Question

What is the average power consumed \[cycl{e^{ - 1}}\] in an ideal capacitor?

Answer 1

Hint: The definition of an ideal capacitor is a fully reactive device with no resistive effect. The perfect capacitor is unaffected by atmospheric conditions, and it has a high level of thermal stability. Because of the contact resistance or can in the arcs of commutation for inductance and internal loss for load capacitor), it consumes very little power. When the voltage or current increases during a half cycle of alternating current, the energy is used and then recovered when the voltage or current decreases.



 Complete step by step solution:
Both the current and voltage waveforms are positive in value between the angles of ${0^ \circ }$ and ${90^ \circ }$ in the positive half of the voltage waveform, resulting in positive power consumption.
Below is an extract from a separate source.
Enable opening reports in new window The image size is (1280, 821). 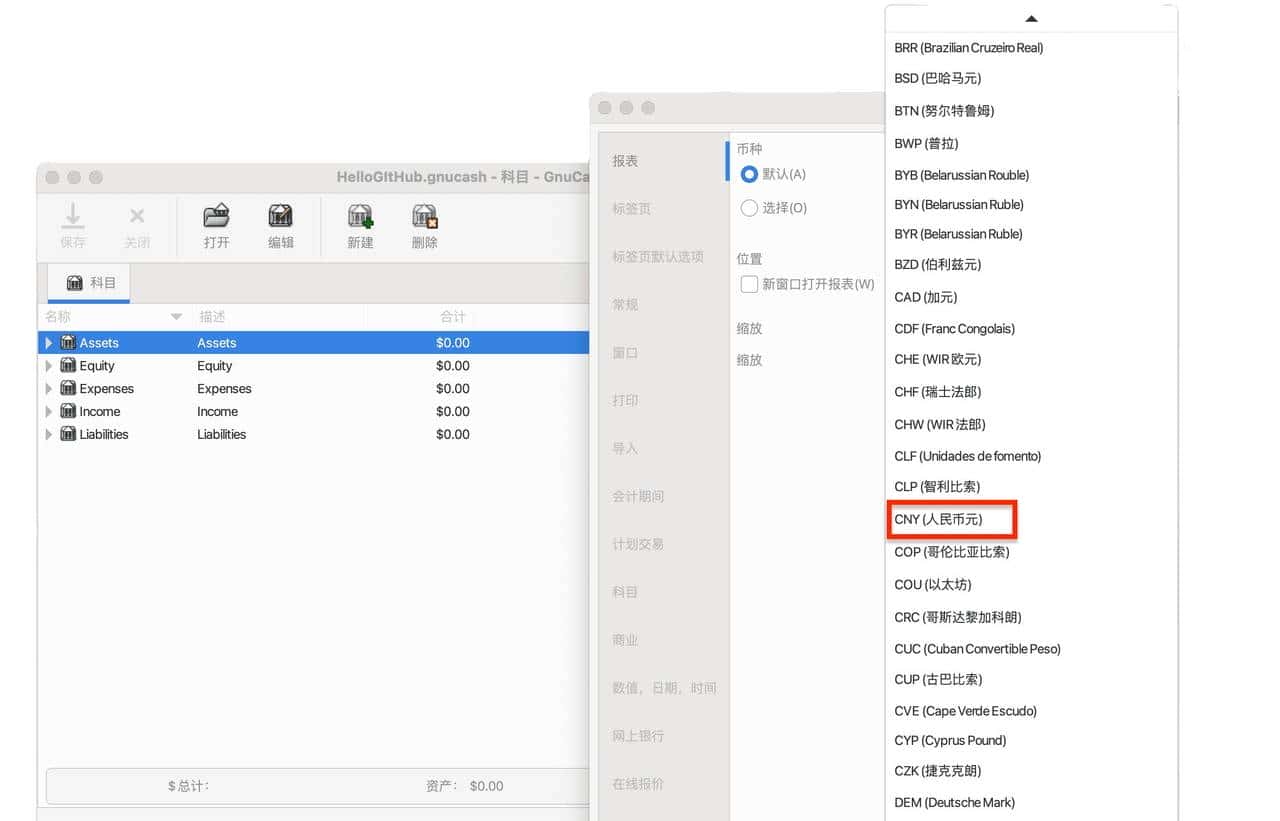coord(749,284)
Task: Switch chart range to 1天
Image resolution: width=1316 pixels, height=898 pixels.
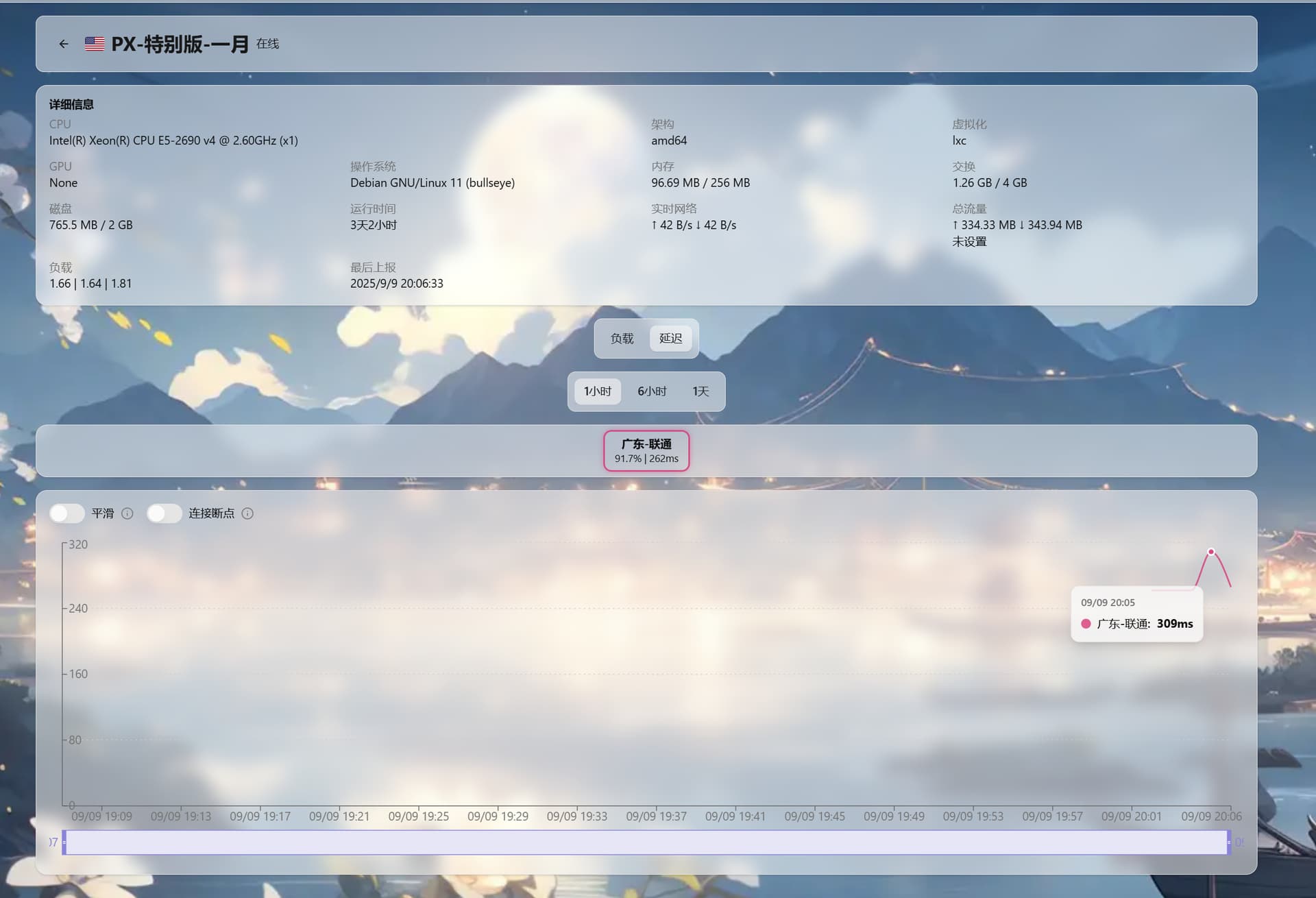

The capacitor current is negative between ${90^ \circ }$ and ${180^ \circ }$ , yet the supply voltage is still positive. As a result, the volt-ampere product produces a negative power since a negative multiplied by a positive equals a negative. The coil is returning stored electrical energy to the source with this negative power.
Then, throughout one entire cycle of the voltage waveform, we have two identical positive and negative power pulses with $0$ average value in the purely capacitive circuit. Then, exactly like in the purely inductive circuit, we have two identical positive and negative power pulses with $0$ average value over one full cycle of the voltage waveform.

Note: In a completely inductive or purely capacitive circuit with reactance, $(X)$ the current will trail or lag the voltage by exactly ${90^ \circ }$ (the phase angle), storing and returning power to the source. As a result, the average power computed for one whole periodic cycle will be $0$.